Research Colloquium
Cecily Heiner
School of Computing
University of Utah
Friday, October 10, 2008
3147 MEB
Lecture 3:40 p.m.
Title: Automatically Classifying the Questions that Students Ask
Abstract
Introductory computer science students ask many questions during open lab hours, and answering them is expensive and time consuming. A system that provides automated answers to even some of the questions could reduce the cost of instruction in these classes. However, published information about the distribution of students questions across topics and other dimensions is too scarce to design a system that provides automatic answers. I will present a preliminary analysis of student questions from an
introductory computer science course, logged automatically when students requested help during open lab consulting hours. The data set consists of more than one hundred questions that introductory computer science students asked while working on four weekly programming assignments. The initial data suggest that student questions can be repetitive in nature and that different students ask different kinds of questions.

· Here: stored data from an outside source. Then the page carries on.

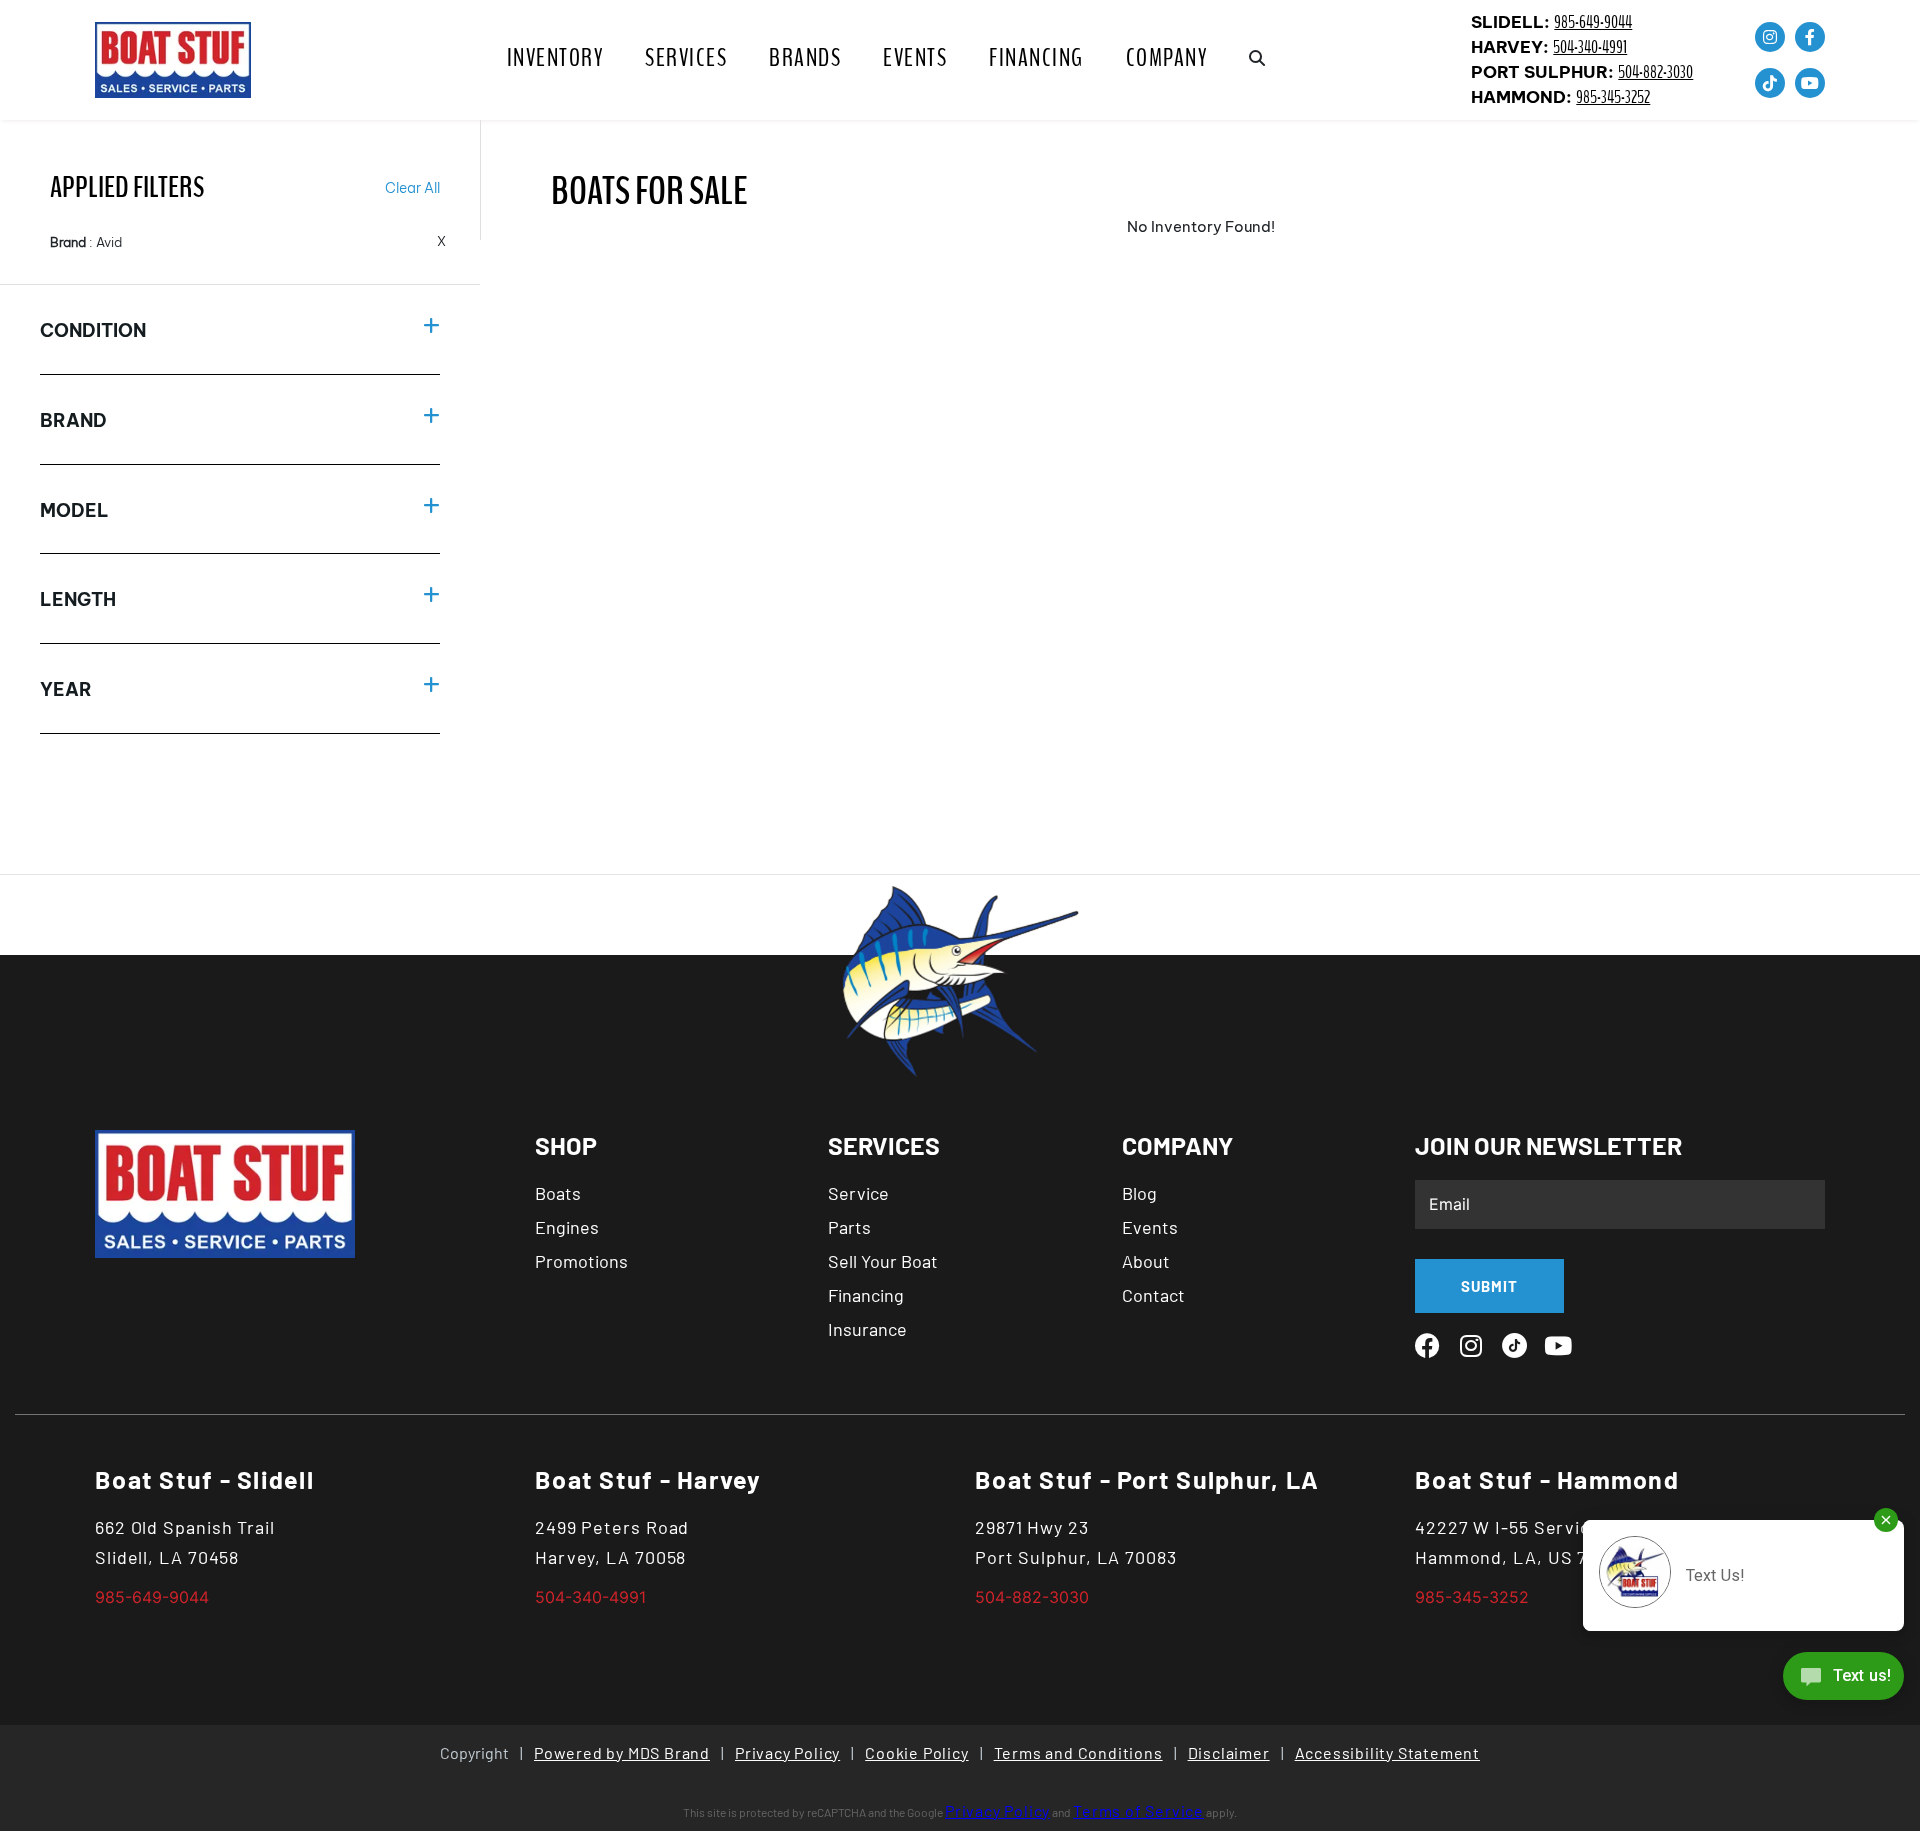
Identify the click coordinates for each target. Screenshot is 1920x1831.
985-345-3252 (1613, 97)
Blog (1139, 1193)
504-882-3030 (1655, 72)
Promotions (581, 1261)
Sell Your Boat (883, 1261)
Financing (1036, 58)
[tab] (240, 329)
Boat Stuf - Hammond (1547, 1479)
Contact (1153, 1295)
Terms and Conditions (1078, 1752)
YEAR (66, 689)
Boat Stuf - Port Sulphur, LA (1147, 1479)
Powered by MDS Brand (622, 1752)
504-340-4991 (1590, 47)
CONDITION (93, 330)
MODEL (74, 510)
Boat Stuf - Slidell (204, 1479)
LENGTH (78, 599)
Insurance (867, 1329)
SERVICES (686, 58)
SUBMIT (1489, 1286)
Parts (849, 1227)
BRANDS (805, 58)
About (1146, 1261)
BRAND (73, 420)
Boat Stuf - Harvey (648, 1479)
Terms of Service (1138, 1810)
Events (915, 58)
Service (858, 1193)
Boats (558, 1193)
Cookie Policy (916, 1752)
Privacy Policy (787, 1752)
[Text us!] (1843, 1681)
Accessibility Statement (1387, 1752)
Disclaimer (1229, 1752)
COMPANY (1167, 58)
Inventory (555, 58)
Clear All (412, 188)
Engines (567, 1227)
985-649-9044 (1593, 22)
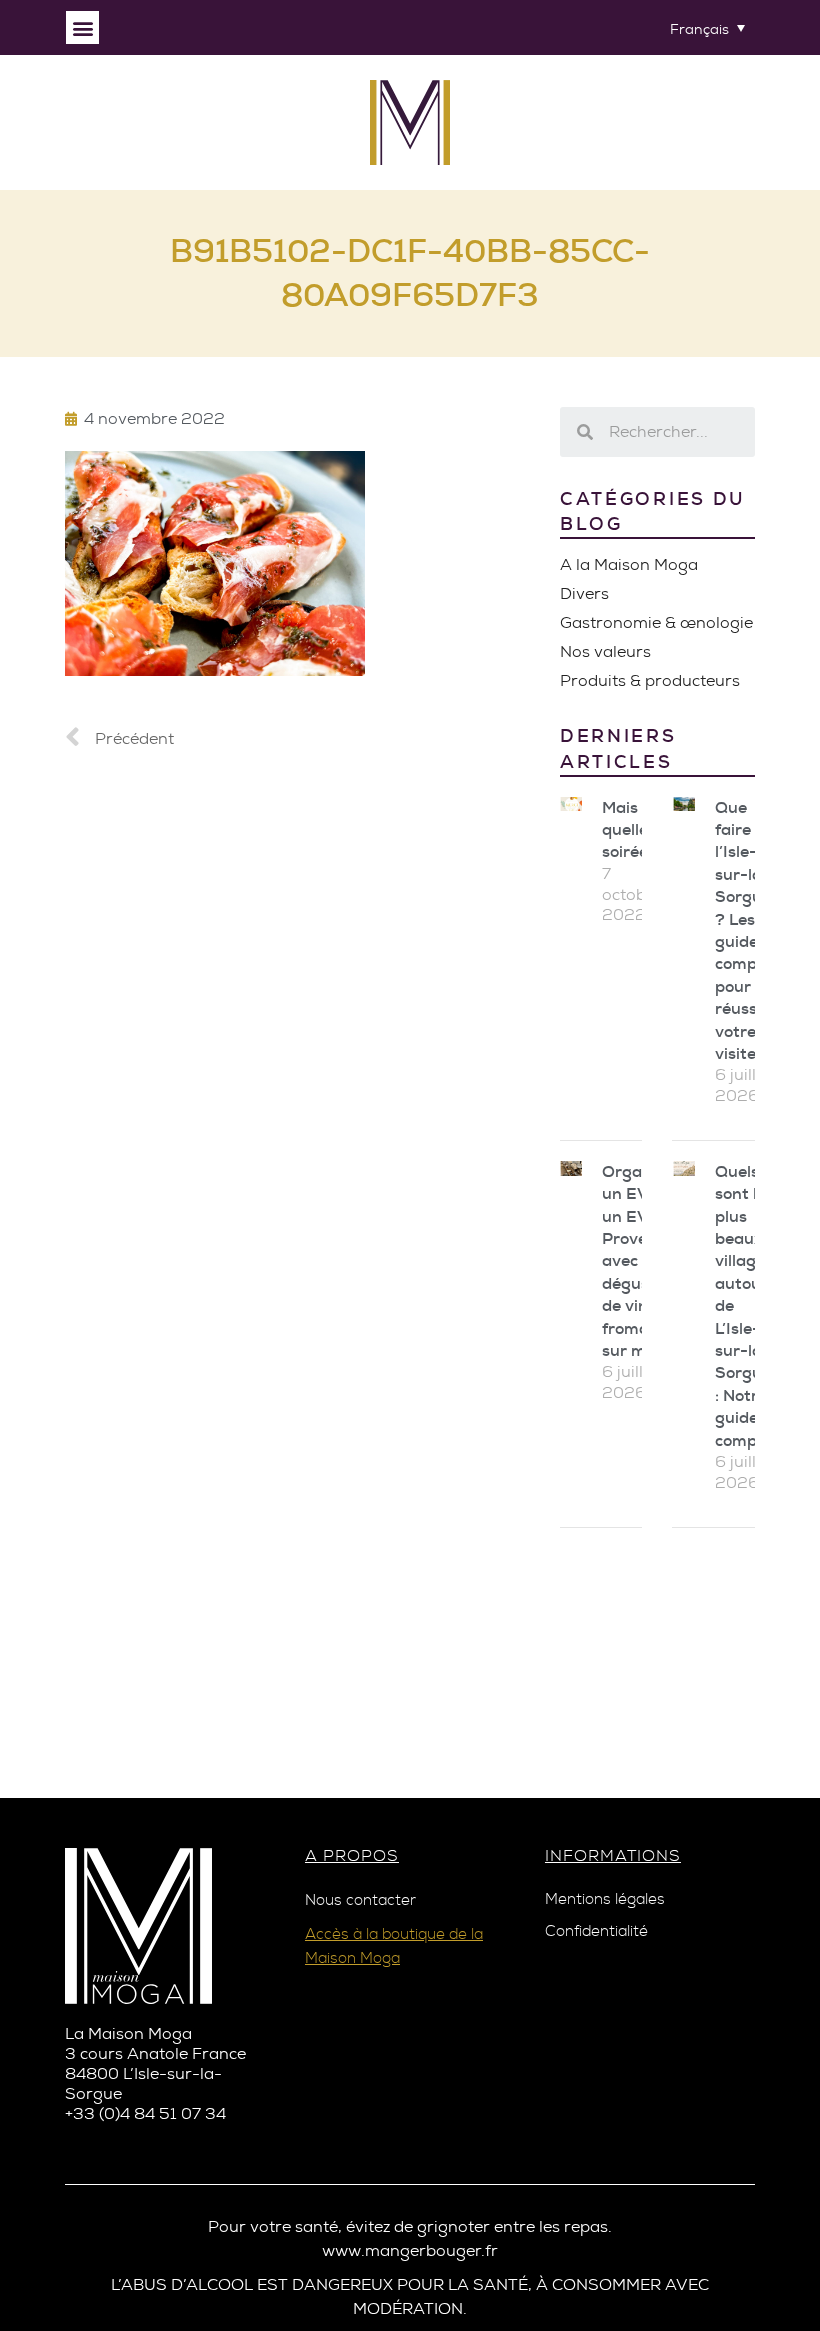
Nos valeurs (605, 651)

The goal of this stage of analysis is to automatically classify questions, so as to identify similar previous questions whose answers could be recycled. The most obvious approach to this problem is to remove standard stop words, reduce the data to vector form, and apply a standard similarity measure such as cosine similarity. Although this approach has been used somewhat successfully in previous work in a tutor-initiated dialog system, it was insufficient for classifying the questions that students ask in open labs. The divergence of results suggest that more research is needed to better understand the fundamental differences between tutor initiated and student initiated dialogue and to design an algorithm to automatically classify student questions.